Reproduce word for word the part of the listing below that opens with the line containing "Pick the dark background color swatch" and runs through the end of the listing, including both of those ends and nothing else.

## START RAW DATA

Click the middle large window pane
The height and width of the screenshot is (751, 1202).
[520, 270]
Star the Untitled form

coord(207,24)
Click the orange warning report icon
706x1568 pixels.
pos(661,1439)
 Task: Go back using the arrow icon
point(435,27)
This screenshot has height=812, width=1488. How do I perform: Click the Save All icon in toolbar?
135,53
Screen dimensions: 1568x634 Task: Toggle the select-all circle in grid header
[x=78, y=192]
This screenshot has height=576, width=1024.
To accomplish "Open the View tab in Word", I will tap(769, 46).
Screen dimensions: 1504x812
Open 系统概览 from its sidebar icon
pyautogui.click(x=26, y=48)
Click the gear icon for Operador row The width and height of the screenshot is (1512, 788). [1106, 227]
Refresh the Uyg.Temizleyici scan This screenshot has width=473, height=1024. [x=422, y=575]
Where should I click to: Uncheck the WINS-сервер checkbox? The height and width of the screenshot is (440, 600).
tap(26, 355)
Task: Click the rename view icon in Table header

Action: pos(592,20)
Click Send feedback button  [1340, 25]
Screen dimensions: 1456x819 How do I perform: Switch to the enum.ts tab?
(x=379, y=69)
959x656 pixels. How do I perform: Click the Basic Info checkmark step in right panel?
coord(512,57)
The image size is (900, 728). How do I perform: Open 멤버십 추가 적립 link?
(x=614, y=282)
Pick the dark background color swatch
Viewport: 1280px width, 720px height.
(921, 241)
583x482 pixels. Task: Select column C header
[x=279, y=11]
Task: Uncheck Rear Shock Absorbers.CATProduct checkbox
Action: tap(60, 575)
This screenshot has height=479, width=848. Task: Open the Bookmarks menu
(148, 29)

## END RAW DATA

**EXERCISE ANSWER:**
Pick the dark background color swatch
Viewport: 1280px width, 720px height.
(921, 241)
583x482 pixels. Task: Select column C header
[x=279, y=11]
Task: Uncheck Rear Shock Absorbers.CATProduct checkbox
Action: tap(60, 575)
This screenshot has height=479, width=848. Task: Open the Bookmarks menu
(148, 29)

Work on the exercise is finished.